In this case, the inquiry unit 2 causes the voice output unit 3 to output another inquiry voice "if you have eaten curry, can you smile? So that the pattern based on another query that has been set encourages the user to react with a predetermined facial expression "smile". Alternatively, the inquiry unit 2 causes the voice output unit 3 to output another inquiry voice "can you look right if you eat curry? "to encourage the user to react in a predetermined" line of sight "direction based on the pattern of another query that has been set.
As described above, even when it is impossible to determine the user's intention from the user's voice, it is possible to obtain the user's response by an action, a facial expression, or a line of sight different from the voice response, and determine the response, so that the user's intention can be determined more accurately from another angle.
The image detection unit 5 detects an image of the user, which is a reaction of the user in response to another inquiry made by the above-described inquiry unit 2. The intention determining unit 6 determines a positive response, a negative response, or a predetermined keyword by recognizing the user's motion, facial expression, or line of sight based on the image of the user's reaction in response to another inquiry detected by the image detecting unit 5.
The intention determining unit 6 can recognize the user's motion, facial expression, or line of sight by, for example, performing pattern matching processing on the image of the user's reaction.

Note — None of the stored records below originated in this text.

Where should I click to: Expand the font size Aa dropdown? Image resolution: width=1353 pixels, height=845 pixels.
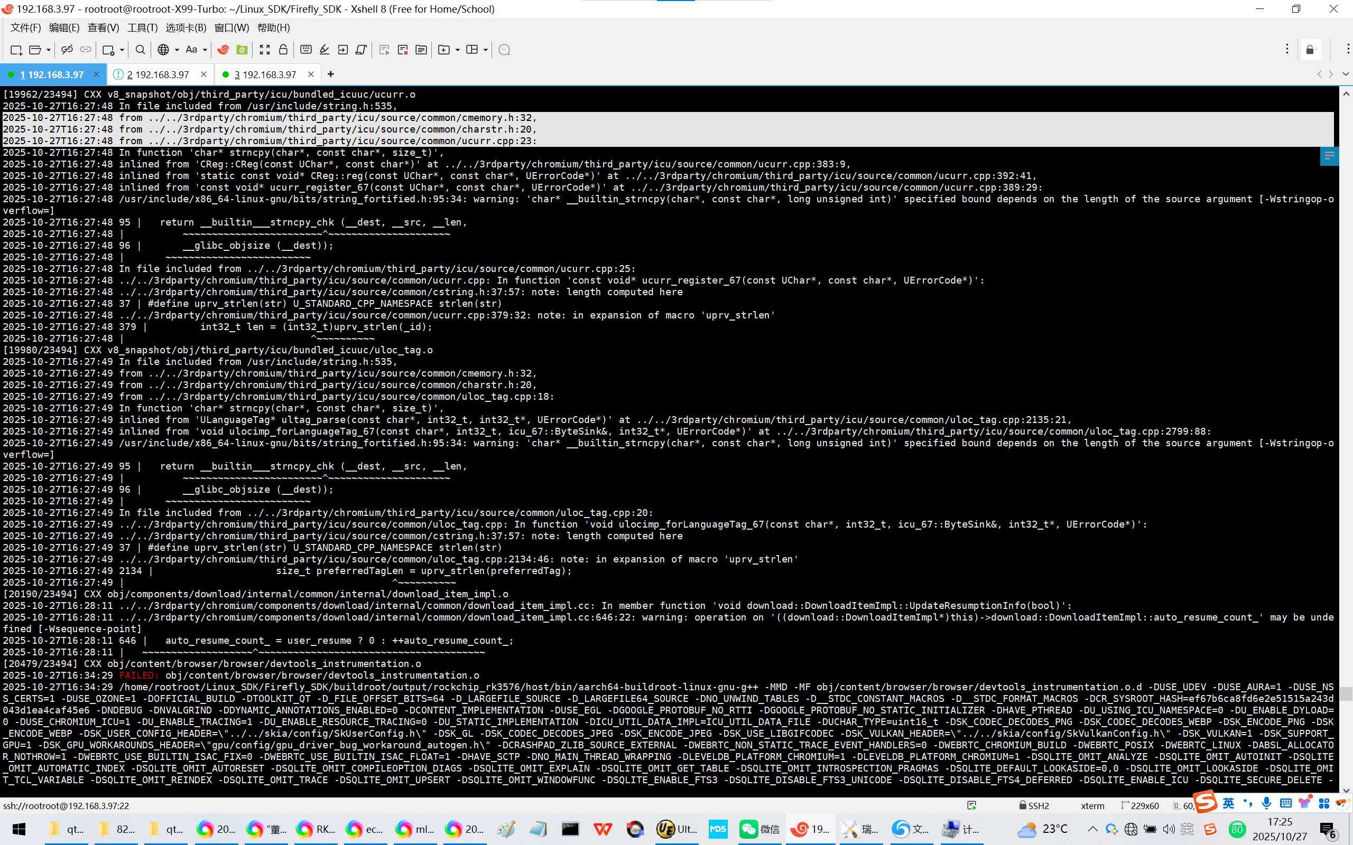coord(205,50)
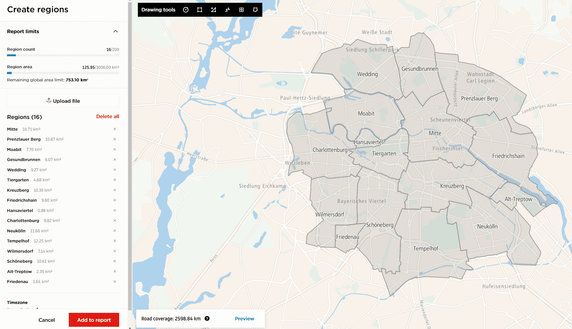Delete the Friedenau region entry
Image resolution: width=572 pixels, height=329 pixels.
click(115, 282)
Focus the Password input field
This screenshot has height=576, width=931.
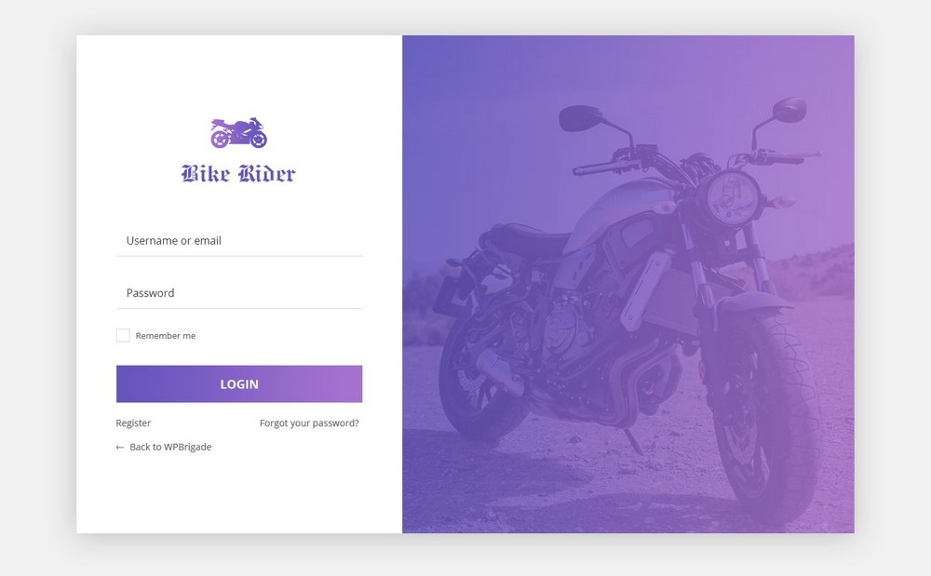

The intention determining unit 6 may learn the user's motion, facial expression, or gaze using a neural network or the like, and recognize the user's motion, facial expression, or gaze using the learning result.
The inquiry unit 2 causes, for example, the voice output unit 3 to output another inquiry voice "if you determine that you have eaten curry, can you nod the head? "in order to encourage the user's reaction by" nodding "through a predetermined action. On the other hand, the intention determining unit 6 recognizes the action "nodding" of the user based on the image of the reaction of the user detected by the image detecting unit 5, thereby determining a positive response.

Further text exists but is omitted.